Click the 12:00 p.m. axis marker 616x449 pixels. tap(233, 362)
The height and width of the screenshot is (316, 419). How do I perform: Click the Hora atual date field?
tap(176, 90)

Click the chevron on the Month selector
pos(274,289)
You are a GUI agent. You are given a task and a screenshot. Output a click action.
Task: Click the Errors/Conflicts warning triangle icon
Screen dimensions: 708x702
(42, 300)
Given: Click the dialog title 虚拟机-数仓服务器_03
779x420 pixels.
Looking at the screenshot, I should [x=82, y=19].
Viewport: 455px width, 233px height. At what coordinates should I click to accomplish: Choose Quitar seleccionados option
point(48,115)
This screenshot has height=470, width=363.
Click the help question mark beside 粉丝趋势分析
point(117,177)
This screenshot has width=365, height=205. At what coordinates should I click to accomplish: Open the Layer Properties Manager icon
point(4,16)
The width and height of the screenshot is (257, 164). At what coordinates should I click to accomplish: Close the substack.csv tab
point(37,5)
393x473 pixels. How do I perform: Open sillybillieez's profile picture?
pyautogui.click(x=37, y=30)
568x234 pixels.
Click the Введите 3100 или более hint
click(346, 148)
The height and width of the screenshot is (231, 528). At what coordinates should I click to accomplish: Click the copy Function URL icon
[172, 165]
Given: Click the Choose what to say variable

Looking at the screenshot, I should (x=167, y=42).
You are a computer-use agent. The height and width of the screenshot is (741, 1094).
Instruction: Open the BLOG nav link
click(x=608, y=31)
····················
-- Required action --
Look above for the line containing "Viewport: 455px width, 233px", then transcribe it and all lines after it through the last, exactly and with nothing else.

-- Finished exercise --
Viewport: 455px width, 233px height. At what coordinates should I click to accomplish: Choose Quitar seleccionados option
point(48,115)
This screenshot has height=470, width=363.
Click the help question mark beside 粉丝趋势分析
point(117,177)
This screenshot has width=365, height=205. At what coordinates should I click to accomplish: Open the Layer Properties Manager icon
point(4,16)
The width and height of the screenshot is (257, 164). At what coordinates should I click to accomplish: Close the substack.csv tab
point(37,5)
393x473 pixels. How do I perform: Open sillybillieez's profile picture?
pyautogui.click(x=37, y=30)
568x234 pixels.
Click the Введите 3100 или более hint
click(346, 148)
The height and width of the screenshot is (231, 528). At what coordinates should I click to accomplish: Click the copy Function URL icon
[172, 165]
Given: Click the Choose what to say variable

Looking at the screenshot, I should (x=167, y=42).
You are a computer-use agent. The height and width of the screenshot is (741, 1094).
Instruction: Open the BLOG nav link
click(x=608, y=31)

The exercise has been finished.